19/06/11

Da cidadania às hortas do Continente: é o progresso, estúpido!

Os mais novos talvez não se lembrem, mas o arquitecto paisagista Gonçalo Ribeiro Telles, monárquico, ecologista e homem encantador, bateu-se há um bom par de anos (na longínqua década de 80) pelas "hortas em Lisboa".
O projecto foi na altura ridicularizado e considerado uma utopia passadista mas parece que o Sá Fernandes lhe deu um toque de modernidade, acabando por concretizá-lo durante este fim-de-semana. Belmiro acrescentou-lhe o toque de Midas, Tony Carreira assegurou a parte vocal e Cavaco deve ter regozijado com a passagem da Avenida da Liberdade a "montra do mundo rural".
Resumindo: a memória, como dizia o outro, é uma coisa lixada!

6 comentários:

joshua disse...

Eu gostei da ideia. Andar a pé ou de TP ainda não se entranhou nos tugas.

fallorca disse...

«...a memória, como dizia o outro, é uma coisa lixada!»
Se é; confirma mais logo num blogue perto daqui

Ana Cristina Leonardo disse...

Joshua, tugas?!
fallorca, que blog é esse que andas por aí a anunciar?

Carlos Azevedo disse...

Batia-se e ainda se bate. Há uns tempos vi uma reportagem na televisão e lá andava ele, nas hortas de Liboa a falar com as pessoas.
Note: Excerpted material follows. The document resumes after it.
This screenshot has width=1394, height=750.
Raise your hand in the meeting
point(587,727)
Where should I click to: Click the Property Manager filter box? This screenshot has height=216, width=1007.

Claro que em terra de patos bravotes lguém como ele seria sempre ridicularizado, mas nesta história o tonto não é ele.

Carlos Azevedo disse...

Quanto à memória: porventura comeram muito queijo, como a J. (Agora podem sempre comê-lo com sopa de ervilhas -- ou não estavam a distribuir ervilhas?)

:)

Reflexos disse...

Pois... e gostei particularmente da parte em que a crinaça de 5 anos é questionada sobre que animal estava a ver e ela responde que era um cão.
Não era, era grende demais, mesmo para serra da estrela... era uma vaca!